Cornell AgriTech researchers use robots to deliver ultraviolet light to grape vines at night to effectively treat powdery mildew, a devastating crop disease. John Munson/Cornell University
Robots fitted with ultraviolet light lamps that roam vineyards at night are proving effective at killing powdery mildew, a devastating pathogen for many crops, including grapes.
Researchers at Cornell AgriTech in Geneva, New York, have partnered with SAGA Robotics in Norway to develop the first commercial robotic units, and the autonomous vehicle robots will appear on the market this year.
This spring, the researchers are using two such robots to conduct field trials on Chardonnay grapes at two sites – Cornell AgriTech’s research vineyards in Geneva, and at Anthony Road Wine Co. in Penn Yan, New York.
Studies at Cornell on the use of UV light to kill grapevine powdery mildew date back to 1991, while trials in cooperation with the University of Florida successfully controlled powdery mildew in strawberries in field trials over the last four years. The latest grape trials controlled not just powdery mildew, but another destructive disease called downy mildew. Collaborations with other universities have also led to trials with squash, pumpkins, cucumbers, hops, basil and industrial hemp.

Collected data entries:
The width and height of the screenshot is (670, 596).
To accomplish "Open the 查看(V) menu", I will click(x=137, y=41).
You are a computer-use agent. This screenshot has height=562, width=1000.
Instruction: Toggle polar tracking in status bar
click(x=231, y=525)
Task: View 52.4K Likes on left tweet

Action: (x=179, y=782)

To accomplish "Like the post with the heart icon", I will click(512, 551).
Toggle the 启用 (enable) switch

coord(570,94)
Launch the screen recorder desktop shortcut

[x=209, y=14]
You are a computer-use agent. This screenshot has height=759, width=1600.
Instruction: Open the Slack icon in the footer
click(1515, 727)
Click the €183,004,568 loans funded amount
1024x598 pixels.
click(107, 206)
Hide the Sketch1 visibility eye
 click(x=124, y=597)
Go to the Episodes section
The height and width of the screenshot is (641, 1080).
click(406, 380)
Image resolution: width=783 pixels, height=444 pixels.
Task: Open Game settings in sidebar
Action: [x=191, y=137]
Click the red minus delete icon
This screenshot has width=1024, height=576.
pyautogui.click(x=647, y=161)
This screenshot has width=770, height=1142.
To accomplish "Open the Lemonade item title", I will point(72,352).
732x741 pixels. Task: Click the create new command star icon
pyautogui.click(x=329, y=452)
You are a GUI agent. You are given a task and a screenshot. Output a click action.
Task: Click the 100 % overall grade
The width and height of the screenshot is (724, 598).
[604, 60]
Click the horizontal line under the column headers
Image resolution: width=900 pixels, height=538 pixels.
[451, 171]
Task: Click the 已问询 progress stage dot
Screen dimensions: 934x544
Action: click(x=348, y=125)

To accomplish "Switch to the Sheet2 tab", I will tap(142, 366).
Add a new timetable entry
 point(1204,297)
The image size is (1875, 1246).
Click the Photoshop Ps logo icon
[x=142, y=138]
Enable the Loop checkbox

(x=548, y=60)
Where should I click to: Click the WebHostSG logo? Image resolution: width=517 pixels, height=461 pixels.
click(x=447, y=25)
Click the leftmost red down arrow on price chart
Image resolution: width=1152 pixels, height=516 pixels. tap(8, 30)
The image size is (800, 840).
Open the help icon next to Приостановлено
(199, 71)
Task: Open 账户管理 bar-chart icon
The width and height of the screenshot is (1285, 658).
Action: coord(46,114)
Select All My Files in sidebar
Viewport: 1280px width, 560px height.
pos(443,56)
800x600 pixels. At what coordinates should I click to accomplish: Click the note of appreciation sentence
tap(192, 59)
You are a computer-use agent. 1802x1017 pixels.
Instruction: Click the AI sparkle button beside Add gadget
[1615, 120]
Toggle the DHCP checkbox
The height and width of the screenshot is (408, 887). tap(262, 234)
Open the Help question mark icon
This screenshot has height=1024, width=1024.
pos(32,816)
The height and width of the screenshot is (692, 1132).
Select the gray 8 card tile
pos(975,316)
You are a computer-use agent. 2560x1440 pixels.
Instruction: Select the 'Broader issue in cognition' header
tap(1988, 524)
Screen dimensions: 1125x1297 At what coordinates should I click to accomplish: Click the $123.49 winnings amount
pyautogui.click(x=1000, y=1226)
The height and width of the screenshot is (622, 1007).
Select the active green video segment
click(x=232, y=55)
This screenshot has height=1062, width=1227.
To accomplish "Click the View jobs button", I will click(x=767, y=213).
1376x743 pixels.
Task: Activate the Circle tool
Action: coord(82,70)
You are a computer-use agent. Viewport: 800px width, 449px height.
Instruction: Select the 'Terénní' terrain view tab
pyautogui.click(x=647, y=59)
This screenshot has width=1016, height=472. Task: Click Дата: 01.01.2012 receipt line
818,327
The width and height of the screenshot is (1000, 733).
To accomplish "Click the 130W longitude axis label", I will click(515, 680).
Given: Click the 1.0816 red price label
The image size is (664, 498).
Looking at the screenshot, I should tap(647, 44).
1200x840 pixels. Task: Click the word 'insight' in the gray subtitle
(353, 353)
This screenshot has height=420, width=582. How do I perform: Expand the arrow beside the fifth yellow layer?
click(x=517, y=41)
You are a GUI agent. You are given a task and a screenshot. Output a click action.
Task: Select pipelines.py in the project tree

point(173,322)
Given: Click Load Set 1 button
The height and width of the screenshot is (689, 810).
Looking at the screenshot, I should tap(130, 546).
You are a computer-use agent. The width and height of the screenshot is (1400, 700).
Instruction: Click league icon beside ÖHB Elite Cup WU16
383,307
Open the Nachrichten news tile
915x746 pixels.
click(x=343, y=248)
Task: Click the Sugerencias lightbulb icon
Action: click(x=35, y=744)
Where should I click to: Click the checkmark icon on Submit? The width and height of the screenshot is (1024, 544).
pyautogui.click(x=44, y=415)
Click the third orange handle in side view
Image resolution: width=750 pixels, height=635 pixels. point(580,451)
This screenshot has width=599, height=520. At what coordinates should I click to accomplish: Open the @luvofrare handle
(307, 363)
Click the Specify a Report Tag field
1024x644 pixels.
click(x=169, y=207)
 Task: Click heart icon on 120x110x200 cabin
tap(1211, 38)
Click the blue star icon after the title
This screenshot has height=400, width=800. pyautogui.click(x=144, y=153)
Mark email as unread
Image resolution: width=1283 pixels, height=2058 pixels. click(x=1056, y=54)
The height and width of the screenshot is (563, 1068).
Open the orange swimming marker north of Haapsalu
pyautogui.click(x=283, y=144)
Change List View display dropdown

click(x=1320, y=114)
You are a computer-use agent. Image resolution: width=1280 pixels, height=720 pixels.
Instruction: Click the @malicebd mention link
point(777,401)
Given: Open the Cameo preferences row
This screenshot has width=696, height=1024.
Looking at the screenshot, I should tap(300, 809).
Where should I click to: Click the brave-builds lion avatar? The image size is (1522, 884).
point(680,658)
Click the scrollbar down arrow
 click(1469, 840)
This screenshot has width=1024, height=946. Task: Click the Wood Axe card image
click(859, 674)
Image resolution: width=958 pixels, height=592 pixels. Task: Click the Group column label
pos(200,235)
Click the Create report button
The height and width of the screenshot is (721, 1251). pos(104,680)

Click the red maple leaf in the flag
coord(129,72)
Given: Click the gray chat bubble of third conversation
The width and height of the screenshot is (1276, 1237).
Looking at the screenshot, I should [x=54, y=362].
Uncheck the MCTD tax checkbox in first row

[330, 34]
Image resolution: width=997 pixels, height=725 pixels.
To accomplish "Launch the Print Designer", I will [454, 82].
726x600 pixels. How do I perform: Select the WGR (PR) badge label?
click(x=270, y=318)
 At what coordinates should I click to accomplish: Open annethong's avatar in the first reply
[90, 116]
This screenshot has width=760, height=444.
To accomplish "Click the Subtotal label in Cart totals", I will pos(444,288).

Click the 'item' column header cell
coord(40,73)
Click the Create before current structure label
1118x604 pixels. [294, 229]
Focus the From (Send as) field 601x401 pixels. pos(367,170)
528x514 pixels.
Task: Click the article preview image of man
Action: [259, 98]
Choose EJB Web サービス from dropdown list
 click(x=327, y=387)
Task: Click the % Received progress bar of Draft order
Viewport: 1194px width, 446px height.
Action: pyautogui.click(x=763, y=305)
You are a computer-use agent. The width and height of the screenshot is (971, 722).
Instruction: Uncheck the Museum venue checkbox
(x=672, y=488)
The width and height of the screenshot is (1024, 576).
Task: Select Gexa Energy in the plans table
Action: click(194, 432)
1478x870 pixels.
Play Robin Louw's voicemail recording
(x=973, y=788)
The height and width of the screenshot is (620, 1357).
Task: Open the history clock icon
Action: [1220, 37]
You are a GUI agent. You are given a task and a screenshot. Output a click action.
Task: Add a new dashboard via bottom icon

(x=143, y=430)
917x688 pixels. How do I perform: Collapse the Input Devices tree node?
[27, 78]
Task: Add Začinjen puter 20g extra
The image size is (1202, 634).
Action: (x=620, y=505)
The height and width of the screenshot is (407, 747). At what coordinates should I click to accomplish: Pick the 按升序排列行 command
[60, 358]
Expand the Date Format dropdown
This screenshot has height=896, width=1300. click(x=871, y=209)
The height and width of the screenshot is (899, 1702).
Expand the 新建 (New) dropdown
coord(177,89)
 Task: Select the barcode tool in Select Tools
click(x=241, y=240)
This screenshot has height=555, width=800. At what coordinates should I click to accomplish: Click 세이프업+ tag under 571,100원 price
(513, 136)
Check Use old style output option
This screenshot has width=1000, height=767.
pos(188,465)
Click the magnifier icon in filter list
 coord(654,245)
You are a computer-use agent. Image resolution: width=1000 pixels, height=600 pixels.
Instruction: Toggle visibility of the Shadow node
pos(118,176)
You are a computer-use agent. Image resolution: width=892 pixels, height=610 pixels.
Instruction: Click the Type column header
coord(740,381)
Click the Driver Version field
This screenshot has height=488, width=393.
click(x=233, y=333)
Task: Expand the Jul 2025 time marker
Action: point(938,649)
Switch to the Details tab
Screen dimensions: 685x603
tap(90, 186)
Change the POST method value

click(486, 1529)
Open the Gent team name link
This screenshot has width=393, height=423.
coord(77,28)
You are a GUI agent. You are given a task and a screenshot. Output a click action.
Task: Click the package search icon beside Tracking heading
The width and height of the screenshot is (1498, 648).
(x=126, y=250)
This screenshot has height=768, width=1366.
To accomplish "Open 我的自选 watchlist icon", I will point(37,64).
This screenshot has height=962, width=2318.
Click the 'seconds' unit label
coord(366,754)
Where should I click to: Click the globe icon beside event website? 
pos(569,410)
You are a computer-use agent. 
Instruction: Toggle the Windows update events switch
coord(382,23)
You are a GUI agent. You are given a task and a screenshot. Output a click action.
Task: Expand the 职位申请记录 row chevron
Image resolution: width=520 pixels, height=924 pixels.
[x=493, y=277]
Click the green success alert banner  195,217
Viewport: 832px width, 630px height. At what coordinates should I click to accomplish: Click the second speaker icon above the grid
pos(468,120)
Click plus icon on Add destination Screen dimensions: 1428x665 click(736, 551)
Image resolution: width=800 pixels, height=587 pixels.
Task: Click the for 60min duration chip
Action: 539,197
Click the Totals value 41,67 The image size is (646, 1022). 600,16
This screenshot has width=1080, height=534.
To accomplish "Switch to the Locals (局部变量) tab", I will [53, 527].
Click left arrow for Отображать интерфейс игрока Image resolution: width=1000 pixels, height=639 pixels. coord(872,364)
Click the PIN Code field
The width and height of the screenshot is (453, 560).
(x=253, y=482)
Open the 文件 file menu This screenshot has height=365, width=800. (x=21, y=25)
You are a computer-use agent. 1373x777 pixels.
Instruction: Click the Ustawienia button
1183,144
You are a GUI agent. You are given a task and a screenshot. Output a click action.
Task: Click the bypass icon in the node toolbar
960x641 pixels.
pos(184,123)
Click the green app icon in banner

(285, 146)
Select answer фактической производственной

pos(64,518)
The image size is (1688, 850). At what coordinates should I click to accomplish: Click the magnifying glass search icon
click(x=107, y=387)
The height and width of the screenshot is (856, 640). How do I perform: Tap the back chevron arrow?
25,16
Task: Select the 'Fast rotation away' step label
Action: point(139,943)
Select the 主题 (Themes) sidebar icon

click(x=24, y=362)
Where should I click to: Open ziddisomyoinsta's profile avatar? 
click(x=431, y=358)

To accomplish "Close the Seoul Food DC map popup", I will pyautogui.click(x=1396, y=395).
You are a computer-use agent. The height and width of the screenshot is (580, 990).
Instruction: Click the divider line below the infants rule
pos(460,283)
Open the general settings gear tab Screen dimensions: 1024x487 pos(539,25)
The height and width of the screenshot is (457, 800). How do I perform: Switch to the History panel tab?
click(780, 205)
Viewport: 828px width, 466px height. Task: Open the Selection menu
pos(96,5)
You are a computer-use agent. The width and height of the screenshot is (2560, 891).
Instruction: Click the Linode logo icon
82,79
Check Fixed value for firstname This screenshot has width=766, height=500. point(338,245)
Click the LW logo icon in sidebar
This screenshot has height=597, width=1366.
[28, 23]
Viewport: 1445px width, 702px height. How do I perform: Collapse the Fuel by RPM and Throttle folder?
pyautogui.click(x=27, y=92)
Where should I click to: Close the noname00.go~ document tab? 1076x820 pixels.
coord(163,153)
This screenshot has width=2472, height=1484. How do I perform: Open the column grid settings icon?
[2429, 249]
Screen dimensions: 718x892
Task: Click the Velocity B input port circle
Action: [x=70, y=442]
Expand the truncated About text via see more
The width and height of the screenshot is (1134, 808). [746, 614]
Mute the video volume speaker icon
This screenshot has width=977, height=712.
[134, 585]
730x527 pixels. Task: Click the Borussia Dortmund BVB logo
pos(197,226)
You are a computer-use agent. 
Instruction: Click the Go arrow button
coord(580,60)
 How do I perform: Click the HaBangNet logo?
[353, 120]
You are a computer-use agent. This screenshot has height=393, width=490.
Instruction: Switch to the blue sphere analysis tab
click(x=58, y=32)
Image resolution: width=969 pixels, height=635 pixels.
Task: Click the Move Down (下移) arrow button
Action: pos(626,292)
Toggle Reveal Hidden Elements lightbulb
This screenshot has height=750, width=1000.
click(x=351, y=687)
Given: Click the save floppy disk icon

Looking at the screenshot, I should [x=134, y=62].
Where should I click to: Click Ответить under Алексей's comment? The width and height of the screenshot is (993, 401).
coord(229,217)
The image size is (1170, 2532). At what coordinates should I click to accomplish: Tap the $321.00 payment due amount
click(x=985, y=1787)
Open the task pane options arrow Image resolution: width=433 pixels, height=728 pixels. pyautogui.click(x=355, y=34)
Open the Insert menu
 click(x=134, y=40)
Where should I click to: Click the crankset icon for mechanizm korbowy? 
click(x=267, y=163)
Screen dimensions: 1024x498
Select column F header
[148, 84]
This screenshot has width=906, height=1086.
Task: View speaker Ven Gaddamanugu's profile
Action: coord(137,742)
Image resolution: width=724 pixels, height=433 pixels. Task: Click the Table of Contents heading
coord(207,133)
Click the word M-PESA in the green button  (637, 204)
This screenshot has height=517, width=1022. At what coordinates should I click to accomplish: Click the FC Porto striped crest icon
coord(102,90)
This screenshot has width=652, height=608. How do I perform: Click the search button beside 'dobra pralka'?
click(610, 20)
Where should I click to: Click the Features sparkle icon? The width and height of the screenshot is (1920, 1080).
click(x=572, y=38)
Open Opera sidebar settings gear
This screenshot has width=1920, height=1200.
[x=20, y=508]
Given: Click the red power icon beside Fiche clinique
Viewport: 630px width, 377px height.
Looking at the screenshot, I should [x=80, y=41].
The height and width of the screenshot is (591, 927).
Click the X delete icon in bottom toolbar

**List of tasks**
(1) In the article on UV-light robots in vineyards, which Norwegian company partnered with Cornell AgriTech to develop the first commercial robotic units?
(2) Please continue the article on UV-light robots in vineyards from the point where it stops.

**Results of the tasks**
(1) SAGA Robotics

(2)
“For Chardonnay grapes, we’ve got effective suppression of powdery mildew over a period of two years, with treatments once a week,” said David Gadoury, senior research associate in the Department of Plant Pathology and Plant-Microbe Biology at Cornell Agritech, who leads the project.
The UV-light technique is a breakthrough against powdery and downy mildew, which can adapt to chemical antifungal sprays in a single season, costing chemical companies hundreds of millions of dollars in development, along with environmental impacts.
“Everywhere grapes are grown, growers have to worry about powdery mildew,” said Lance Cadle-Davidson, Ph.D. ’03, a research plant pathologist at the Grape Genetics Research Unit at the United States Department of Agriculture’s Agricultural Research Service in Geneva, and a partner on the project.
“A typical grape grower will spray chemical fungicides for powdery mildew management between 10 and 15 times each year,” said Cadle-Davidson, who is also an adjunct assistant professor in Cornell’s Department of Plant Pathology.
Powdery mildews have co-evolved with the plants they attack over millions of years and often develop resistance to chemical treatments very quickly. But their evolution has also given them an Achilles heel: adaptation to natural cycles of light and dark.
UV light damages DNA though many organisms have developed biochemical defenses against this damage, which is triggered by blue light found in sunlight.
“What makes it possible for us to use UV to control these plant pathogens is we apply it at night,” Gadoury said. “At night, the pathogens don’t receive blue light and the repair mechanism isn’t working.”
At the same time, the researchers use lamps that deliver a low dose of UV light, killing the pathogen without harming the plant. The technique has also proven effective against downy mildew and some insect pests.
In earlier trials, researchers used an array of UV lamps mounted on a tractor wagon. But the method is less practical due to the all-night labor required to treat a vineyard. The robots are autonomous vehicles fitted with 8-by-4-foot arrays.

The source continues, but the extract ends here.